There is something inherent in human nature that seems to compel most of us to romanticise the past. There are two dilemmas here.

To begin with the “good old days” were never as good as we imagined. We seem bound to remember the best and forget the rest!

And then secondly the past is not accessible to us. When Dorothy was finished with the Land of Oz it was natural that she should want to return to Kansas, and she could. But the past is not a land on the map of our possible journeys.

Most of us are greatly concerned with the rise of Islamism. This movement essentially wants to recapture the greatness of Islam’s past history. In the century or so after the passing of Muhammad, Muslims conquered a huge swathe of territory ranging from Spain, North Africa, the Middle East, what is now Turkey, Pakistan, India and beyond. It was the most successful colonisation movement since Alexander the Great and Genghis Kahn. Then of course with the passing of time many of their conquests had to be relinquished and indeed in the nineteenth and twentieth centuries even their traditional homelands were over-run and they in turn became subjugated by colonisers. But Islam has never forgotten this triumphal era.

(It is instructive that the perpetrators of the Twin Towers atrocity were told “to look forward to Paradise and back to the Prophet”.)

In the fifteenth century and subsequently, well after the prime of the Islamic empire, the Europeans became the great colonisers. The British, the Dutch, the Portuguese, the Spanish and the Germans raced around the globe to find territory they could put their foot on and claim for their own.

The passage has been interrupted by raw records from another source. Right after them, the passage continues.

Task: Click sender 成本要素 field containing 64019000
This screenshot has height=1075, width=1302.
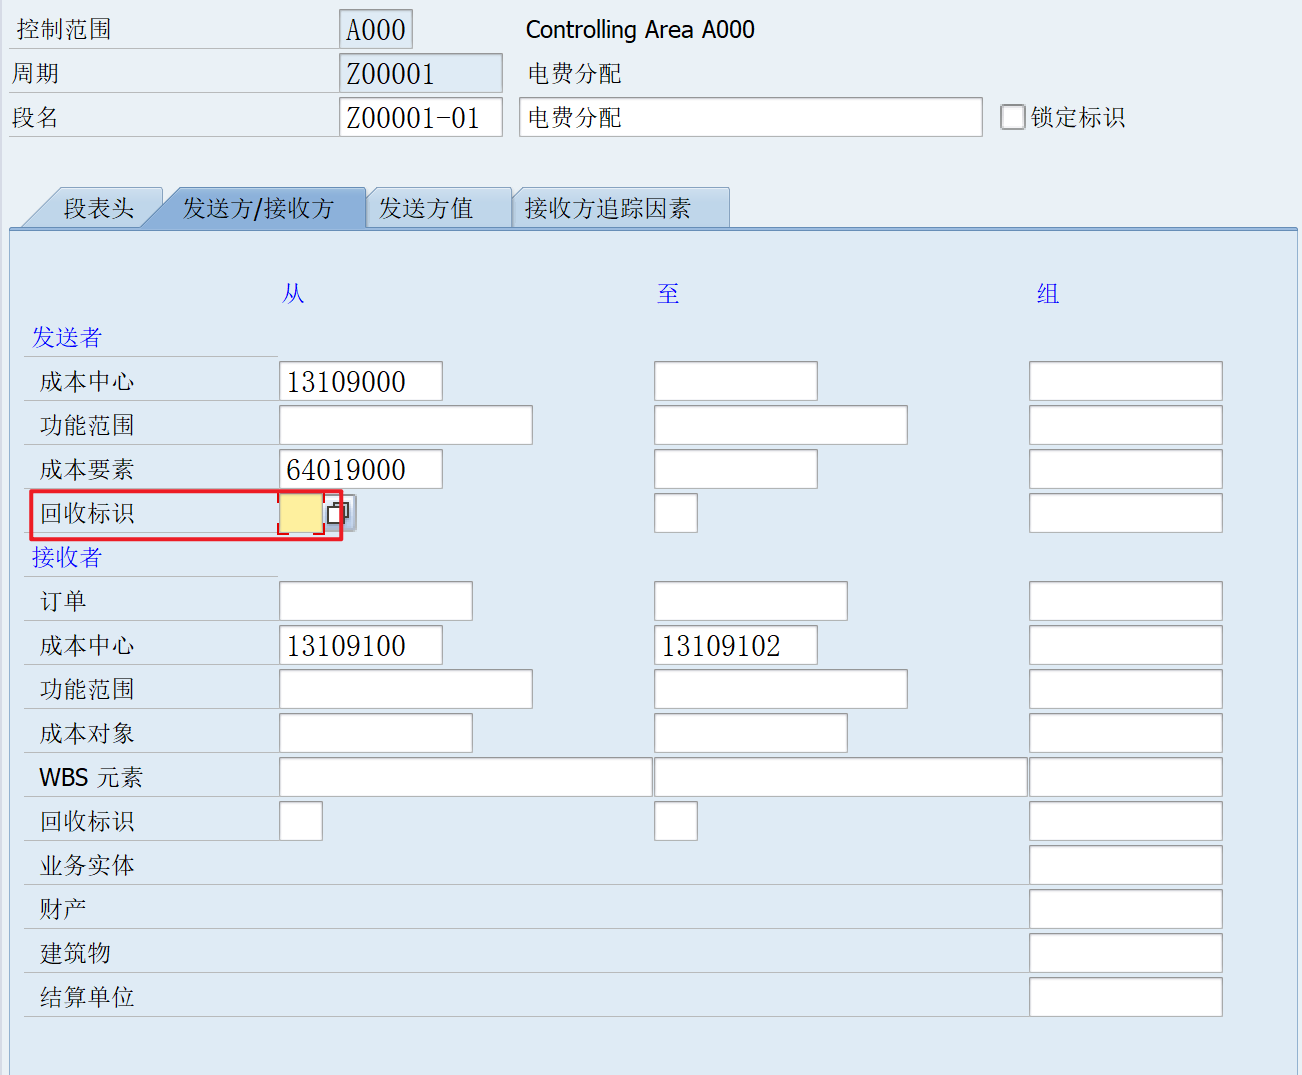Action: tap(360, 468)
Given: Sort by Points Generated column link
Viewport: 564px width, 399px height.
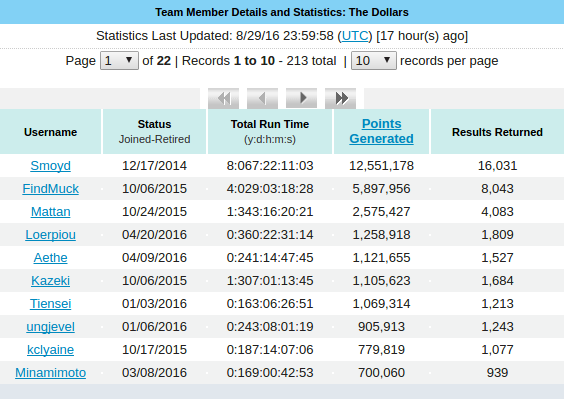Looking at the screenshot, I should [381, 131].
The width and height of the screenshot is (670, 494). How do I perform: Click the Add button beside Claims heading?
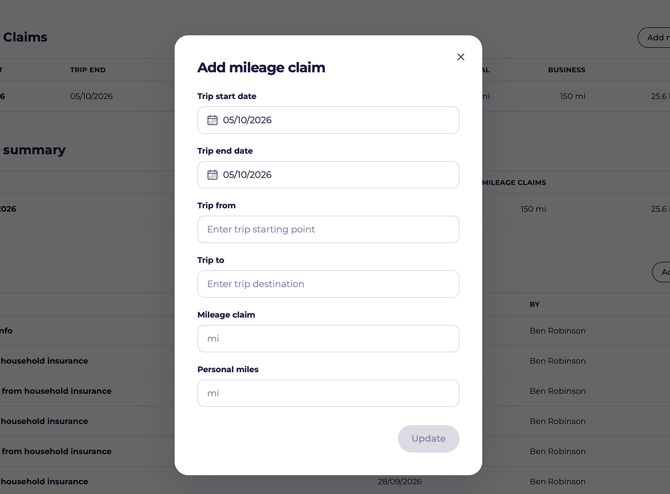[x=654, y=38]
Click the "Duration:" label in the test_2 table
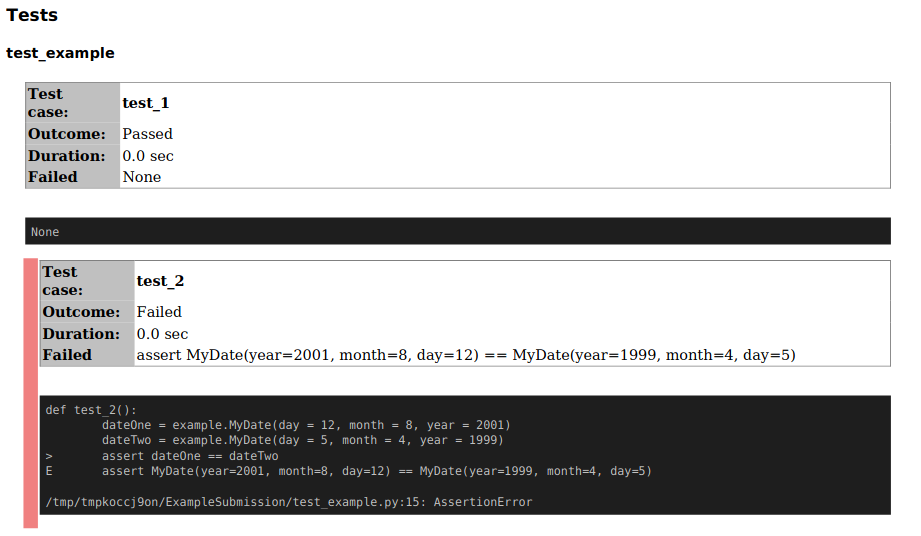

It would be fair to say that most, if not all of those colonised, felt a sense of humiliation and frustration by the process of colonisation. Whilst it is a natural desire to be rid of foreign domination it is futile to believe that the past can be recreated. The Islamists, however, somehow believe that it is possible to recapture the glory of the Muslim Empire of almost a millennium and a half ago. This reflects a great underestimation of the power of the West. Shaken by the political fall-out of their recent forays, the West is opposing the Islamists in a very perfunctory way. There is no doubt that if the West felt really threatened it has the military power to put paid to the revolutionary ideals of the Islamists but certainly at a cost it is as yet unprepared to bear.

In any case, an ambition to restore a Muslim Caliphate which covers any substantial part of its former territories is bound to fail. It is a shame that this misguided ambition will likely lead to great human suffering before that becomes clear.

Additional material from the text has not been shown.